Amazon S3 Integration

Stream inbound event data into an S3 bucket.


When you activate this integration, we will stream your full-resolution, enriched event data to Amazon Simple Storage Service (S3), in your Amazon account.

This is useful for a few reasons:

  • Backups
    • This gives you an extremely cheap backup of your data, which is stored in gzip-compressed text files.
  • Routing events to third parties
  • SQL-based analysis
    • While Keen Compute is great for building analytics features into your products and analysis-driven automation into your workflows, nothing beats SQL for data exploration. We recommend combining our S3 Integration with Amazon Athena to accomplish this.

Note: If there are other cloud file systems you would like to stream your enriched data, we would love to hear from you.
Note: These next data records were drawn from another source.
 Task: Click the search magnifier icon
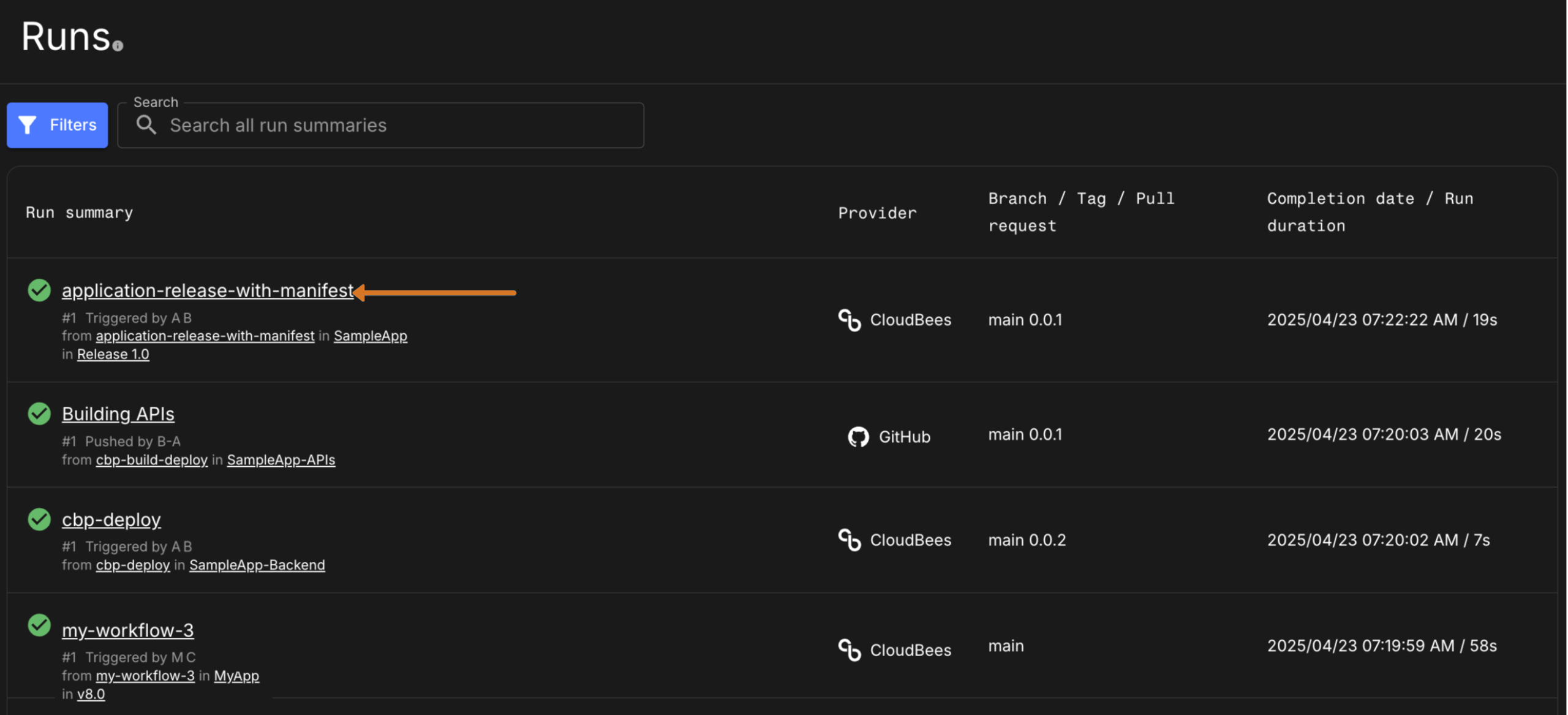pyautogui.click(x=146, y=125)
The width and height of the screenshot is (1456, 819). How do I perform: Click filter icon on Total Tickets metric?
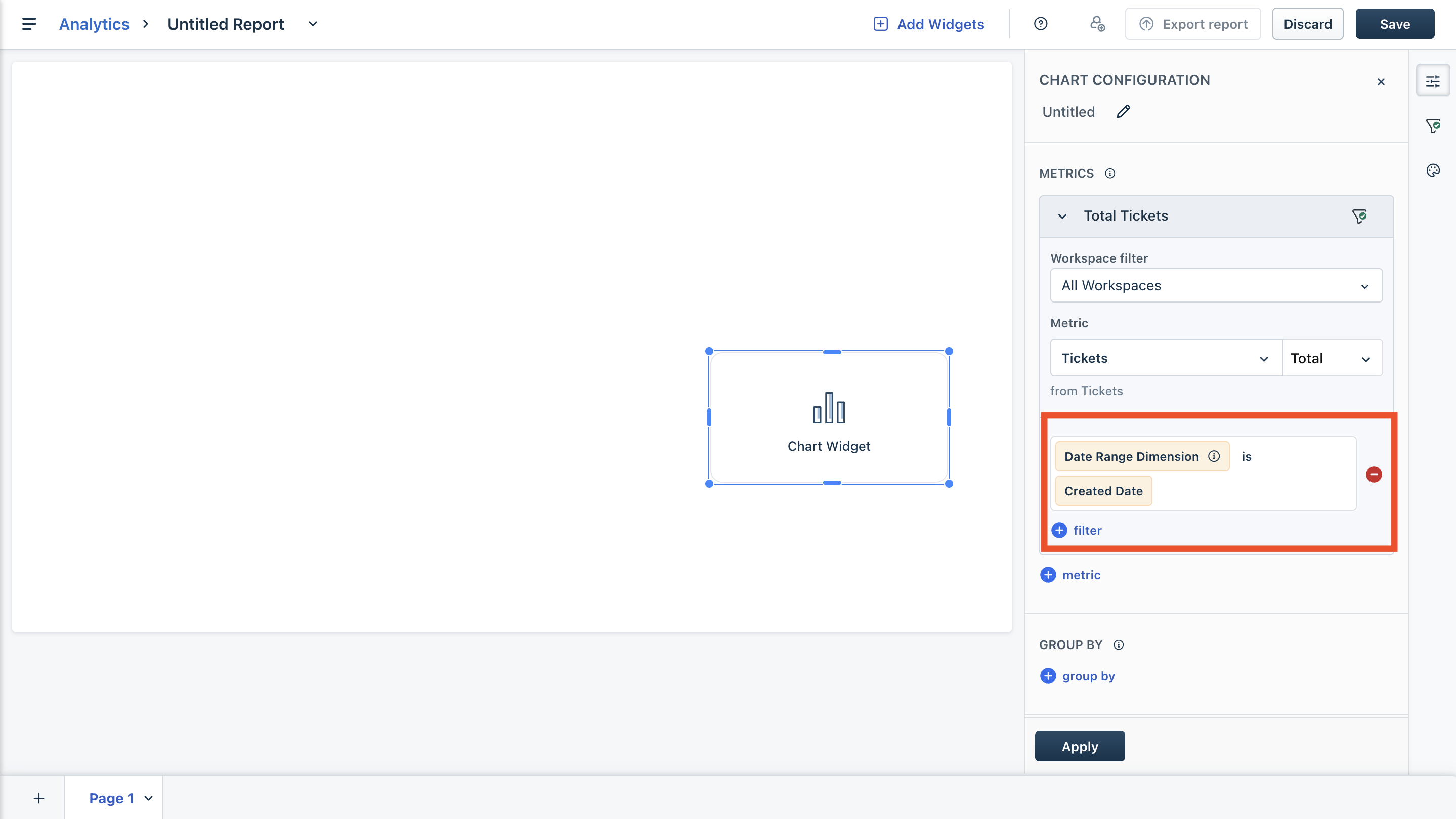point(1359,216)

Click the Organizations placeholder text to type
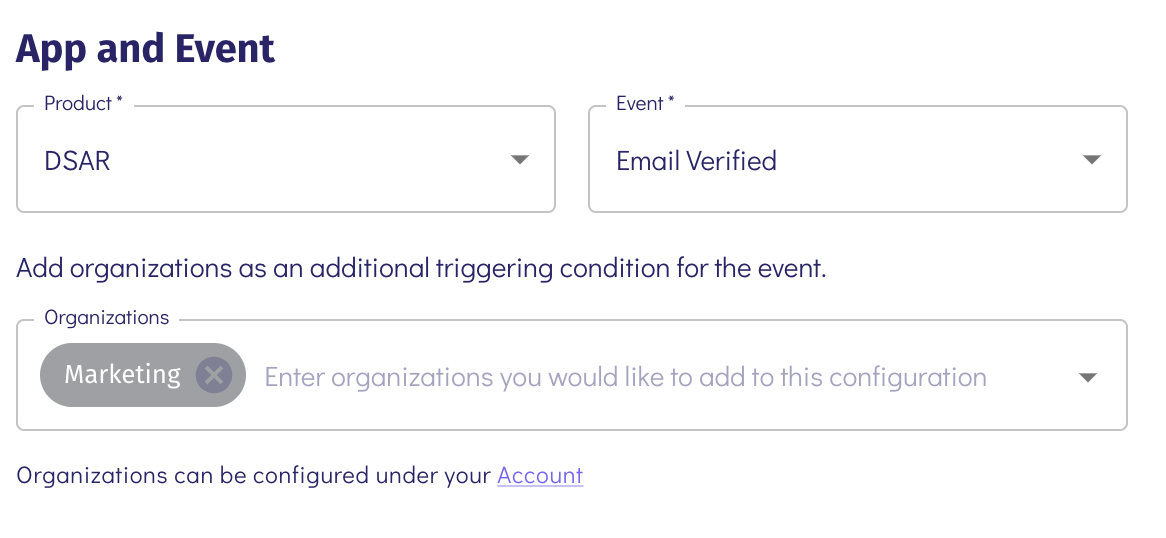[625, 377]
We may already be in private beta with those services.

Configuring your Keen IO project

  1. If it isn’t already turned on, reach out to us to have this feature turned on.
  2. Find the project you’d like to have streaming data to S3 and navigate to the Streams page.
  3. Click on the “Configure S3 Streaming” button.
  4. Configure your S3 account as mentioned in the Keen to S3 Instructions.
  5. Enter the bucket you’d like your Keen IO data to flow into.
  6. Click the “Update” button.

Keen to S3 Instructions

Please ensure that the region your S3 bucket resides in supports “Version 2” of the Signature Version. Select a region for your S3 bucket that supports “Version 2”.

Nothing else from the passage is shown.